### Directions
Below is a set of records. Please retype every one exactly.

= = = =

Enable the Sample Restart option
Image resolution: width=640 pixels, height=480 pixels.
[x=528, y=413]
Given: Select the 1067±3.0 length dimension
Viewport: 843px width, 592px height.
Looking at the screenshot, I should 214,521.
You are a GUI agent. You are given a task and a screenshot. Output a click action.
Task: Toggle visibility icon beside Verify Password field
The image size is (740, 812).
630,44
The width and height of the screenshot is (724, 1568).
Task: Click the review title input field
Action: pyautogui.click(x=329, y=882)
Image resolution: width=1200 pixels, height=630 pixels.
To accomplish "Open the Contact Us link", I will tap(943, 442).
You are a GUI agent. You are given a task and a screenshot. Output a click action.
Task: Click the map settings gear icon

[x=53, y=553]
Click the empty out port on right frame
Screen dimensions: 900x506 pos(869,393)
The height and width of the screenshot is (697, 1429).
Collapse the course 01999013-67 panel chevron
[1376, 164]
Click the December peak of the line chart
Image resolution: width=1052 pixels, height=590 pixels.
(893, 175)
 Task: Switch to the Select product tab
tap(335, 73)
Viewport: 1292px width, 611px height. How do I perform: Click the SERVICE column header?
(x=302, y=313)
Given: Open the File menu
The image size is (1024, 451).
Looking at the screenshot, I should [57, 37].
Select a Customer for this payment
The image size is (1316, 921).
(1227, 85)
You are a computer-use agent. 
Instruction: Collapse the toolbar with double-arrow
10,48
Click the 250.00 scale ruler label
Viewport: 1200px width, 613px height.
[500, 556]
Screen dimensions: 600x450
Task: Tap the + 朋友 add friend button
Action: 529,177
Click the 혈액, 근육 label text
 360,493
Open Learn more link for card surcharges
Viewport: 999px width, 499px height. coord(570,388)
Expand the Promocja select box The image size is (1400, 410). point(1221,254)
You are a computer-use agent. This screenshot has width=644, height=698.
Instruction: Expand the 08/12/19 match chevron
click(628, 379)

= = = =

### Answer to this exercise
Enable the Sample Restart option
Image resolution: width=640 pixels, height=480 pixels.
[x=528, y=413]
Given: Select the 1067±3.0 length dimension
Viewport: 843px width, 592px height.
Looking at the screenshot, I should 214,521.
You are a GUI agent. You are given a task and a screenshot. Output a click action.
Task: Toggle visibility icon beside Verify Password field
The image size is (740, 812).
630,44
The width and height of the screenshot is (724, 1568).
Task: Click the review title input field
Action: pyautogui.click(x=329, y=882)
Image resolution: width=1200 pixels, height=630 pixels.
To accomplish "Open the Contact Us link", I will tap(943, 442).
You are a GUI agent. You are given a task and a screenshot. Output a click action.
Task: Click the map settings gear icon

[x=53, y=553]
Click the empty out port on right frame
Screen dimensions: 900x506 pos(869,393)
The height and width of the screenshot is (697, 1429).
Collapse the course 01999013-67 panel chevron
[1376, 164]
Click the December peak of the line chart
Image resolution: width=1052 pixels, height=590 pixels.
(893, 175)
 Task: Switch to the Select product tab
tap(335, 73)
Viewport: 1292px width, 611px height. How do I perform: Click the SERVICE column header?
(x=302, y=313)
Given: Open the File menu
The image size is (1024, 451).
Looking at the screenshot, I should [57, 37].
Select a Customer for this payment
The image size is (1316, 921).
(1227, 85)
You are a computer-use agent. 
Instruction: Collapse the toolbar with double-arrow
10,48
Click the 250.00 scale ruler label
Viewport: 1200px width, 613px height.
[500, 556]
Screen dimensions: 600x450
Task: Tap the + 朋友 add friend button
Action: 529,177
Click the 혈액, 근육 label text
 360,493
Open Learn more link for card surcharges
Viewport: 999px width, 499px height. coord(570,388)
Expand the Promocja select box The image size is (1400, 410). point(1221,254)
You are a computer-use agent. This screenshot has width=644, height=698.
Instruction: Expand the 08/12/19 match chevron
click(628, 379)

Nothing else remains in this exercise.